Reducing methane emissions
Producing rice in paddies is harmful for the environment due to the release of methane by methanogenic bacteria. These bacteria live in the anaerobic waterlogged soil, consuming nutrients released by rice roots. Putting the barley gene SUSIBA2 into rice creates a shift in biomass production from root to shoot, decreasing the methanogen population, and resulting in a reduction of methane emissions of up to 97%. Further, the modification increases the amount of rice grains.
C4 rice
C4 rice is a proposed rice that uses C4 photosynthesis.
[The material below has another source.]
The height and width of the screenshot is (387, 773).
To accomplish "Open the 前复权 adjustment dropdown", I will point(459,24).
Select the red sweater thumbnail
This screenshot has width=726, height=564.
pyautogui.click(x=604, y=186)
It is currently in development by the C4 Rice Consortium.
Model organism
Rice is used as a model organism for investigating the mechanisms of meiosis and DNA repair in higher plants. For example, study using rice has shown that the gene OsRAD51C is necessary for the accurate repair of DNA double-strand breaks during meiosis.
In human culture
Rice plays an important role in certain religions and popular beliefs. In Hindu wedding ceremonies, rice, denoting fertility, prosperity, and purity, is thrown into the sacred fire, a custom modified in Western weddings, where people throw rice over the wedded couple. In Malay weddings, rice features in multiple special wedding foods such as sweet glutinous rice. In Japan and the Philippines, rice wine is used for weddings and other celebrations. Dewi Sri is a goddess of the Indo-Malaysian archipelago, who in myth is transformed into rice or other crops. The start of the rice planting season is marked in Asian countries including Nepal and Cambodia with a Royal Ploughing Ceremony.